Objectives To examine the association between use of a dummy (pacifier) during sleep and the risk of sudden infant death syndrome (SIDS) in relation to other risk factors.
Design Population based case-control study.
Setting Eleven counties in California.
Participants Mothers or carers of 185 infants whose deaths were attributed to SIDS and 312 randomly selected controls matched for race or ethnicity and age.
Main outcome measure Use of a dummy during sleep determined through interviews.

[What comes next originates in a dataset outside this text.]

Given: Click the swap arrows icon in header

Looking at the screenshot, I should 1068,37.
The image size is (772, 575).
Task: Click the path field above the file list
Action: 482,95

Results The adjusted odds ratio for SIDS associated with using a dummy during the last sleep was 0.08 (95% confidence interval 0.03 to 0.21). Use was associated with a reduction in risk in every category of sociodemographic characteristics and risk factors examined. The reduced risk associated with use seemed to be greater with adverse sleep conditions (such as sleeping prone or on side and sleeping with a mother who smoked), although the observed interactions were not significant. For example, infants who did not use a dummy and slept prone or on their sides (v on their back) had an increased risk of SIDS (2.61, 1.56 to 4.38). In infants who used dummies, there was no increased risk associated with sleeping position (0.66, 0.12 to 3.59). While cosleeping with a mother who smoked was also associated with increased risk of SIDS among infants who did not use a dummy (4.5, 1.3 to 15.1), there was no such association among those who did (1.1, 0.1 to 13.4).
Conclusions Use of a dummy seems to reduce the risk of SIDS and possibly reduces the influence of known risk factors in the sleep environment.